• [WRITTEN PROBLEM 1] In the records, substitute "Studio audio menu" for "Pro audio menu" in everything from the line containing "This screenshot has width=1024, height=408." down to the line containing "[x=16, y=56]", and return only those lines with all else unchanged.
----------
The day belonged to Jarred Kelenic.
When it comes to the buzz and hype surrounding the bevy of prospects in the Mariners’ organization, there aren’t many days that don’t belong to the sweet-swinging kid from Wisconsin.
On Wednesday, the scheduled media sessions for the Mariners’ Virtual Baseball Bash centered around a loaded farm system that is ranked in the top five in baseball.
Andy McKay, the director of player development, was in the leadoff spot and spoke on a variety of topics, including the three prospects that would follow in the Zoom media sessions — top pitching prospects and former first-round picks Logan Gilbert and Emerson Hancock, with Kelenic fittingly in the clean-up position.
Kelenic was reserved and controlled in his answers. He didn’t offer up any comments that generated instant social media or meme gold like “the next pitch was the fastball that I reacted on and got the head out and smell ya later.”
He also didn’t allow his emotions, specifically any frustration or anger about his delayed path to the big leagues, define those controlled answers.
That doesn’t mean he’s forgotten about the frustration of feeling he deserved to be in the big leagues, or forgiven the Mariners for what could be construed by many, including his representatives at Klutch Sports Management, as obvious service-time manipulation.
By keeping Kelenic at the alternate training site for the entire 2020 season and waiting until late May to call him up in 2021, the Mariners will have delayed his eligibility for free agency by two years to 2027.
Kelenic and his representatives thought he deserved to make the opening day roster coming out of last July’s summer camp. When that didn’t happen, they wanted an eventual call-up since Seattle was starting utility infielders and waiver claim Philip Ervin in the corner outfield spots.
But baseball sources indicated that the Mariners’ front office informed Kelenic after summer camp ended that he wouldn’t be called up in 2020 under any circumstances, which made his frustration understandable.
“If you were to ask me last year if I felt that I was ready to be in the big leagues, I would have told you, yes,” he said. “But I would’ve told you I was ready two years ago. So it’s kind of a moot point.”
It is still relevant to Kelenic’s current situation since it’s very likely he won’t make the opening day roster. From a business and baseball standpoint, the Mariners should consider the service time ramifications and delay his debut. The extra year of Kelenic at age 27 — a player’s prime — could be beyond valuable to the team if its “waves” of prospects crest in the coming years.
Asked where Kelenic would or should start the 2021 season, McKay was diplomatic.
----------
• [WRITTEN PROBLEM 2] Pick up the article on Jarred Kelenic's delayed path to the Mariners' big-league roster after its final sentence and keep writing.

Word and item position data
----------
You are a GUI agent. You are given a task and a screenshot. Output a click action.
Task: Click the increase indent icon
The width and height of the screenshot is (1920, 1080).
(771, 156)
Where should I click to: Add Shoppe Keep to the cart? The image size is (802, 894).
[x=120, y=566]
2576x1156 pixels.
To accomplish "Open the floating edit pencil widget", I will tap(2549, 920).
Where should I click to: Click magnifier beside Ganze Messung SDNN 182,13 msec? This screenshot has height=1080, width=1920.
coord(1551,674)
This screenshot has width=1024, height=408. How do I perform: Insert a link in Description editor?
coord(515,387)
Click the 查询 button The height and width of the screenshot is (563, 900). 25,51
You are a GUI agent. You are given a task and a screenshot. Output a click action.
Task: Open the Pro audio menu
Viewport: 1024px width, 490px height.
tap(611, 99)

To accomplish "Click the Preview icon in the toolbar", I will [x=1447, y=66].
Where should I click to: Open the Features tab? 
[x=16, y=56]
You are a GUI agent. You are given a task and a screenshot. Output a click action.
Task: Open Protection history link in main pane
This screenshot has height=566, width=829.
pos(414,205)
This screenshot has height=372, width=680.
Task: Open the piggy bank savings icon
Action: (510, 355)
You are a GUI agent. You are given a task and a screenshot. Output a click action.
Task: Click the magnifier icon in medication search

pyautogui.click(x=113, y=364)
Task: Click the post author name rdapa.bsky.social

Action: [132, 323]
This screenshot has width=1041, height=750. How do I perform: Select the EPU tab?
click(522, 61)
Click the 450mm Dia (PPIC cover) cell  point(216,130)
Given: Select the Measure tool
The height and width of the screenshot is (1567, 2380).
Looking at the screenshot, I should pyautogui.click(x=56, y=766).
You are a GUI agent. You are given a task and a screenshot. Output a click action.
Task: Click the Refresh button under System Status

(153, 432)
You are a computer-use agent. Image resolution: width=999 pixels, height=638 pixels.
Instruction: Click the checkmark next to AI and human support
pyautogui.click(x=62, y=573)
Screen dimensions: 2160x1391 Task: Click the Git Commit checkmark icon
----------
• [FINAL ANSWER 1]
This screenshot has width=1024, height=408. How do I perform: Insert a link in Description editor?
coord(515,387)
Click the 查询 button The height and width of the screenshot is (563, 900). 25,51
You are a GUI agent. You are given a task and a screenshot. Output a click action.
Task: Open the Studio audio menu
Viewport: 1024px width, 490px height.
tap(611, 99)

To accomplish "Click the Preview icon in the toolbar", I will [x=1447, y=66].
Where should I click to: Open the Features tab? 
[x=16, y=56]

• [FINAL ANSWER 2]
“I don’t have an answer to that right now,” he said. “He finished ’19 at the Double-A level and in a very short period of time. Now we have to assess what his experience in 2020 was the equivalent to. I think anything from Double-A to Triple-A to the big leagues is a realistic conversation for parts of 2021. I think it will reveal itself in spring training.”
Seattle can claim developmental needs, using the cancellation of the 2020 minor league season and Kelenic’s brief time at the Double-A level in 2019 as the impetus for starting him with Triple-A Tacoma.
“My focus with Jarred has always been that I think we all know where this is headed,” McKay said. “It’s about being where his feet are and embracing his grass and finding a way to get better wherever he is. And I think he’s done that.”
McKay mentioned some research the Mariners have done on top MLB position players drafted out of high school and their path to the big leagues, which general manager Jerry Dipoto has referenced previously. The research shows that those players, including Mike Trout and Christian Yelich, amassed around 1,000 to 1,200 plate appearances in the minor leagues (Kelenic has 791) and at least 250 to 300 plate appearances above the Class AA level (Kelenic has 92).
Still, the Mariners have a glaring hole in left field in their projected everyday lineup and there is nobody on the current 40-man roster with more talent or potential for success in handling it than Kelenic.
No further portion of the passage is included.